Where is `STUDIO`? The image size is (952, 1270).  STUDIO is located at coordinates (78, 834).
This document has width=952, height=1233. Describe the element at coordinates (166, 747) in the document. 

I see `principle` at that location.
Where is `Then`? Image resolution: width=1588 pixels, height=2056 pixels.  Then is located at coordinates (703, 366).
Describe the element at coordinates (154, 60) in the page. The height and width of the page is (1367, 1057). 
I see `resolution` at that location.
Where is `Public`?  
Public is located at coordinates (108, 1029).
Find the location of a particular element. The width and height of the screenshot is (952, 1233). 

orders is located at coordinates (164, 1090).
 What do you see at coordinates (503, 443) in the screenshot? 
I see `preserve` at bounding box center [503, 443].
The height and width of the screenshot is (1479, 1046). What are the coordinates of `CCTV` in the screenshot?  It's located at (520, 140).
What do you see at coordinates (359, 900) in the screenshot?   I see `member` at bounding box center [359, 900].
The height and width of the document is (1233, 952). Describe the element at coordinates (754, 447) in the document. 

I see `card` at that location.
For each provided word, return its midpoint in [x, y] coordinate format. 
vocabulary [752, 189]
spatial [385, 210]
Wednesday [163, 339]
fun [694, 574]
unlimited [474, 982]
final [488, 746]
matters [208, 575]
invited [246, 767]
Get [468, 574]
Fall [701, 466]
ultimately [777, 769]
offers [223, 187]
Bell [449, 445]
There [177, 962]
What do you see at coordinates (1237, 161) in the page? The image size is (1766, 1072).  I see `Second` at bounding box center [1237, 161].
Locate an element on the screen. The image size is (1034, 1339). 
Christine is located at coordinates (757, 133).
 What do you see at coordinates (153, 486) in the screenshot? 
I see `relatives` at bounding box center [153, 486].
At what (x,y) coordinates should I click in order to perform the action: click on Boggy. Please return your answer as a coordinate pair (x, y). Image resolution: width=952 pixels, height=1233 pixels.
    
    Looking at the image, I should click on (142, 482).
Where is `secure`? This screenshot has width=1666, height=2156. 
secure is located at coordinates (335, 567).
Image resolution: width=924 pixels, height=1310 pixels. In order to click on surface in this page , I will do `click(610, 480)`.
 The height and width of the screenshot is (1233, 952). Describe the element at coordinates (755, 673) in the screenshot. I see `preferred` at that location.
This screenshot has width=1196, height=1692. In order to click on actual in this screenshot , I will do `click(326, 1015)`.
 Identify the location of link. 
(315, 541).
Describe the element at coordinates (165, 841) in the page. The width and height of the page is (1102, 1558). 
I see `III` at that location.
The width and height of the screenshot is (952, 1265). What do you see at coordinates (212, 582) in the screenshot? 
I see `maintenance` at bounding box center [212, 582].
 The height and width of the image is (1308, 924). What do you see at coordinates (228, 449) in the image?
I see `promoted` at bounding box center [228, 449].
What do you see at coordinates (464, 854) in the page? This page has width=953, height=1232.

-------

_Challenge_
Please swap "Image resolution" for "Image dimensions" and give back every one of the entries above with only that change.

_Full answer_
Where is `STUDIO`? The image size is (952, 1270).  STUDIO is located at coordinates (78, 834).
This document has width=952, height=1233. Describe the element at coordinates (166, 747) in the document. 

I see `principle` at that location.
Where is `Then`? Image dimensions: width=1588 pixels, height=2056 pixels.  Then is located at coordinates (703, 366).
Describe the element at coordinates (154, 60) in the page. The height and width of the page is (1367, 1057). 
I see `resolution` at that location.
Where is `Public`?  
Public is located at coordinates (108, 1029).
Find the location of a particular element. The width and height of the screenshot is (952, 1233). 

orders is located at coordinates (164, 1090).
 What do you see at coordinates (503, 443) in the screenshot? 
I see `preserve` at bounding box center [503, 443].
The height and width of the screenshot is (1479, 1046). What are the coordinates of `CCTV` in the screenshot?  It's located at (520, 140).
What do you see at coordinates (359, 900) in the screenshot?   I see `member` at bounding box center [359, 900].
The height and width of the document is (1233, 952). Describe the element at coordinates (754, 447) in the document. 

I see `card` at that location.
For each provided word, return its midpoint in [x, y] coordinate format. 
vocabulary [752, 189]
spatial [385, 210]
Wednesday [163, 339]
fun [694, 574]
unlimited [474, 982]
final [488, 746]
matters [208, 575]
invited [246, 767]
Get [468, 574]
Fall [701, 466]
ultimately [777, 769]
offers [223, 187]
Bell [449, 445]
There [177, 962]
What do you see at coordinates (1237, 161) in the page? The image size is (1766, 1072).  I see `Second` at bounding box center [1237, 161].
Locate an element on the screen. The image size is (1034, 1339). 
Christine is located at coordinates (757, 133).
 What do you see at coordinates (153, 486) in the screenshot? 
I see `relatives` at bounding box center [153, 486].
At what (x,y) coordinates should I click in order to perform the action: click on Boggy. Please return your answer as a coordinate pair (x, y). Image dimensions: width=952 pixels, height=1233 pixels.
    
    Looking at the image, I should click on (142, 482).
Where is `secure`? This screenshot has width=1666, height=2156. 
secure is located at coordinates (335, 567).
Image dimensions: width=924 pixels, height=1310 pixels. In order to click on surface in this page , I will do `click(610, 480)`.
 The height and width of the screenshot is (1233, 952). Describe the element at coordinates (755, 673) in the screenshot. I see `preferred` at that location.
This screenshot has width=1196, height=1692. In order to click on actual in this screenshot , I will do `click(326, 1015)`.
 Identify the location of link. 
(315, 541).
Describe the element at coordinates (165, 841) in the page. The width and height of the page is (1102, 1558). 
I see `III` at that location.
The width and height of the screenshot is (952, 1265). What do you see at coordinates (212, 582) in the screenshot? 
I see `maintenance` at bounding box center [212, 582].
 The height and width of the image is (1308, 924). What do you see at coordinates (228, 449) in the image?
I see `promoted` at bounding box center [228, 449].
What do you see at coordinates (464, 854) in the page? This page has width=953, height=1232.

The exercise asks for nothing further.